Malgré notre infaillible motivation et tous nos efforts déployés, force est de constater que le sort s’acharne sur nous et Widowspeak. On a pas idée de programmer un groupe en fin de matinée aussi ! Et puis, est-ce franchement un endroit pour faire jouer un groupe cette scène des Remparts ? Qu’est-ce qu’ils vont dire Widowspeak quand ils rentreront à Brooklyn ? Qu’ils ont été éblouis par les néons du stand tartiflette situés à côté de la scène ? Au moins la scène de la Tour des années précédentes faisait peut être 7m2, mais c’était convivial, on aurait perché Molly Hamilton sur des amplis, à la bonne franquette, elle aurait pu distiller en paix sa pop éthérée. Et après c’est nous qui ne faisons pas d’efforts. Bref.

Junip

On est quand même allé voir Junip parce qu’on est pas rancunier. Bien nous en a pris, la pop folk mélancolique des Suédois a soigné notre vague à l’âme. Pas vraiment de surprise et une suite très lisse, leur folk est agréable mais reste quand même un peu sage.

Concrete Knives

Moins polis et plus souriants, les Caennais de Concrete Knives prenaient la relève.
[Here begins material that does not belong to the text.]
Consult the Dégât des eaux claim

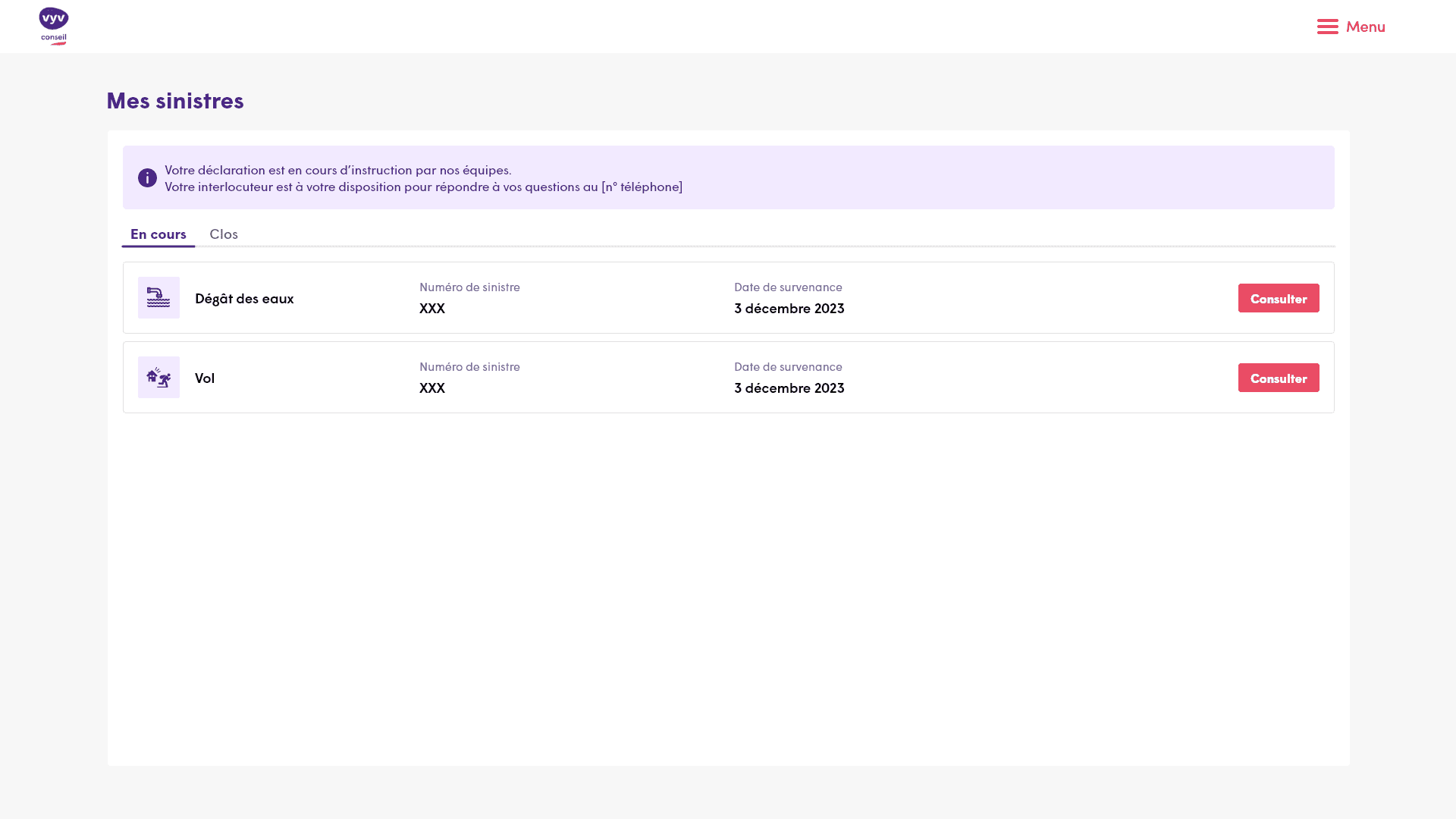point(1278,298)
Ils ont fait remuer les festivaliers à grand coup de pop inventive, rythmes tribaux, chants scandés et onomatopées très Kills. Leurs mélodies sont immédiates et évidentes (preuve : Zachary, 9 ans s’en sort honorablement en remplaçant la chanteuse). Mais ne nous y trompons pas, les Concrete Knives sont des bosseurs, comme le montre leurs progrès indéniables depuis qu’on les avait croisé aux Transmusicales. Leur set gagne encore en énergie et en efficacité en délaissant le côté mignon et sautillant des débuts. Un concert qui fait du bien.

Parquet Courts

De loin et pas toujours en bien, les Parquet Courts oscillent entre le très bon et le très mauvais, on ne sait qu’en penser. Peut-être que le groupe renvoie à des choses qu’on apprécie, comme le garage punk ricain, mais peut-être qu’on ne les aime que pour ça. Leur son sur scène est lourd mais rappelle trop les groupes fm de l’oncle Sam, Blink en tête. Et ça, ce n’est pas forcément un compliment. Une déception à charge de revanche, le temps de transformer le parquet en marbre.

Tame Impala

Nos avis divergent mais on s’accorde à dire que les Australiens restent assez stoïques sur scène. Seul le leader Kevin Parker s’accorde quelques gestes de guitar hero, mais le psychédélisme du groupe ne rend pas honneur aux versions studio : trop propre, avec un peu moins de folie. Mais les chansons sont parfois tellement abouties que le simple fait de les voir renaître sous nos yeux suffit à contenter même les plus réfractaires (Elephant, ce tube incroyable). Le son Tame Impala se suffit donc parfois à lui-même, malgré un petit manque de présence scénique.

Suuns

Bien que dans l’expectative du concert suivant, et gênés dans notre progression par l’emplacement inopportun de cette scène des Remparts (voir plus haut), le concert de Suuns fut un bon moment, très utile pour mieux appréhender les méandres et noirceurs du dernier opus des Canadiens, Images du Futur. Le genre d’ambiance post-apocalyptique qu’il est parfois difficile d’apprivoiser, mais qui finit par hypnotiser, même après trois jours de festival et une pelletée de bons concerts.

Hot Chip

Nous sommes emballés, totalement et entièrement ou presque. Les patates sont imparables, et c’est bien là toute l’essence de la pop que notre équipe défend : des refrains, des gimmicks, des chansons ! Brothers n’est pas exécutée et ça nous laisse un peu tristes, Motion Sickness non plus. Le live est un point d’orgue de cette dernière soirée, comme un cadeau d’avoir attendu autant d’heure dans la poussière. Même si la formule, il est vrai, restera sans doute toujours la même, c’est une bonne formule. La bande à Goddard, cette joyeuse fratrie.

Disclosure

De tout et surtout un peu n’importe quoi dans ce DJ set du duo acclamé comme les nouveaux maîtres de la house. Surs de leur formule, les Anglais enchaînent les titres dansants. C’est club, efficace, mais un peu putassier quand même. Un final en demie-teinte qui n’enlèvera pas le souvenir ému que nous garderons du concert précédent.